BRIEF 1: Which distinct usernames post comments in the nginx thread? List each one once.
BRIEF 2: Can you copy out, word for word, the stretch of the nginx thread from "If you do 200Mbps" through "(last I checked)"?

TEXT PROVIDED:
* Start *

Also, the servers were doing 200 Mbps, so I couldn't have kept up _much_ longer, no matter the limits.

toast0 · 2025-08-09T17:31:47 1754760707

I'm pretty sure your open file cache is way too large. If you're doing 1k/sec, and you cache file descriptors for 60 minutes, assuming those are all unique, that's asking for 3 million FDs to be cached, when you've only got 1 million available. I've never used nginx or open_file_cache[1], but I would tune it way down and see if you even notice a difference in performance in normal operation. Maybe 10k files, 60s timeout.

> Also, the servers were doing 200 Mbps, so I couldn't have kept up _much_ longer, no matter the limits.

For cost reasons or system overload?

If system overload ... What kind of storage? Are you monitoring disk i/o? What kind of CPU do you have in your system? I used to push almost 10GBps with https on dual E5-2690 [2], but it was a larger file. 2690s were high end, but something more modern will have much better AES acceleration and should do better than 200 Mbps almost regardless of what it is.

[1] to be honest, I'm not sure I understand the intent of open_file_cache... Opening files is usually not that expensive; maybe at hundreds of thousands of rps or if you have a very complex filesystem. PS don't put tens of thousands of files in a directory. Everything works better if you take your ten thousand files and put one hundred files into each of one hundred directories. You can experiment to see what works best with your load, but a tree where you've got N layers of M directories and the last layer has M files is a good plan, 64 <= M <= 256. The goal is keeping the directories compact so searching and editing is effective.

[2] https://www.intel.com/content/www/us/en/products/sku/64596/i...

Aeolun · 2025-08-10T10:21:13 1754821273

If you do 200Mbps on a hetzner server after cloudflare caching, you are going to run out of traffic pretty rapidly. The limit is 20TB / month (which you’d reach in roughly 9 days).

johnisgood · 2025-08-10T15:45:03 1754840703

One would think services like these do not have to rely on online services and have their own rack of servers. Or is this so alien these days?

MaKey · 2025-08-10T16:03:56 1754841836

Small addition: That limit applies to Hetzner Cloud servers, their dedicated servers have unlimited traffic.

Aeolun · 2025-08-10T19:37:04 1754854624

Depends on your connection I think. Mine do 1Gbit/sec but have a 20TB limit. The 100Mbit ones are unlimited (last I checked)

* End *

DATA EXCERPT:
* Start *

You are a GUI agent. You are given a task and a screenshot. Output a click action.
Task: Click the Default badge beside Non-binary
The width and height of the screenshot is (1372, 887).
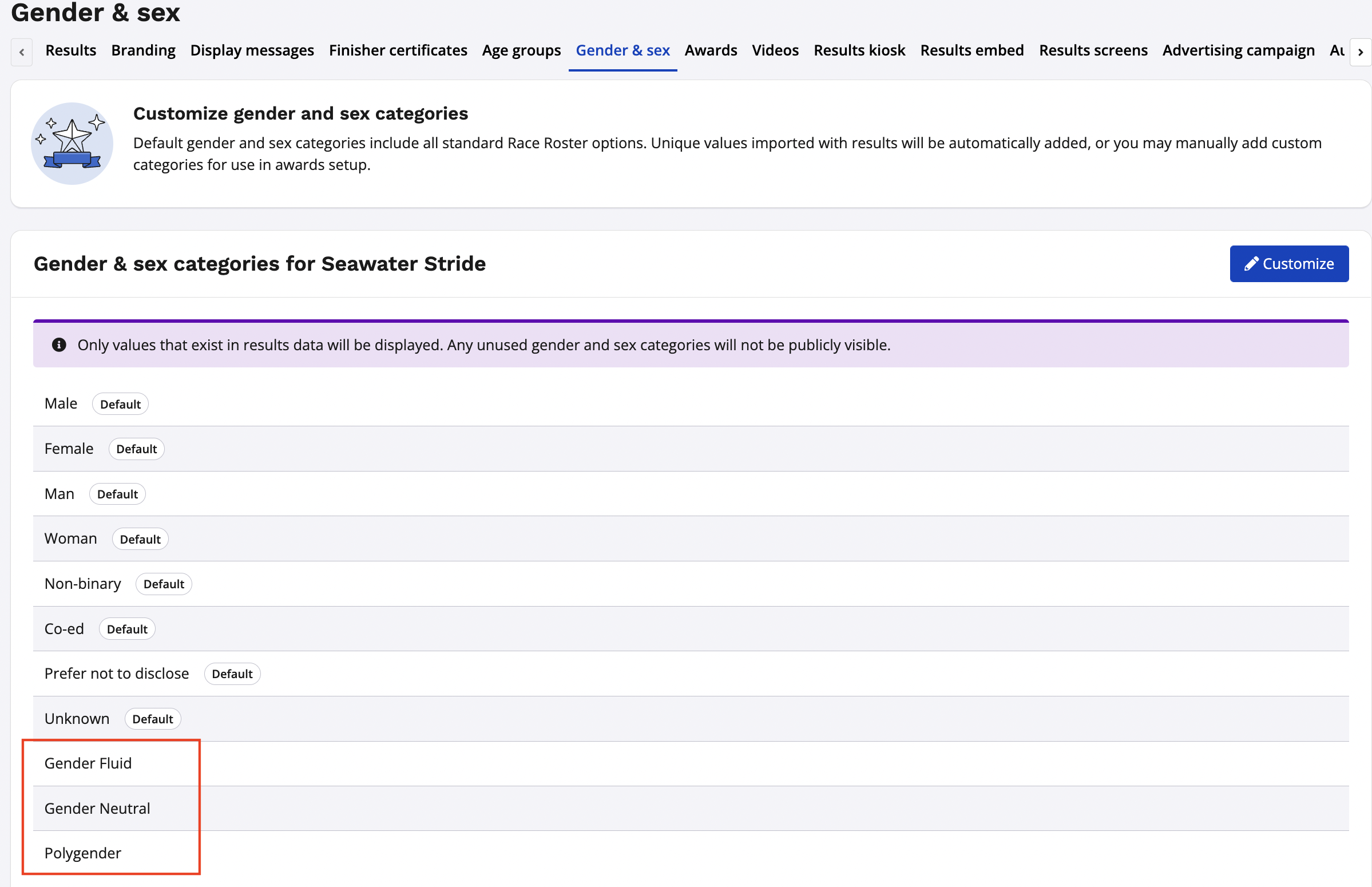[x=164, y=584]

* End *

EXERCISE RESULT 1: toast0, Aeolun, johnisgood, MaKey

EXERCISE RESULT 2:
If you do 200Mbps on a hetzner server after cloudflare caching, you are going to run out of traffic pretty rapidly. The limit is 20TB / month (which you’d reach in roughly 9 days).

johnisgood · 2025-08-10T15:45:03 1754840703

One would think services like these do not have to rely on online services and have their own rack of servers. Or is this so alien these days?

MaKey · 2025-08-10T16:03:56 1754841836

Small addition: That limit applies to Hetzner Cloud servers, their dedicated servers have unlimited traffic.

Aeolun · 2025-08-10T19:37:04 1754854624

Depends on your connection I think. Mine do 1Gbit/sec but have a 20TB limit. The 100Mbit ones are unlimited (last I checked)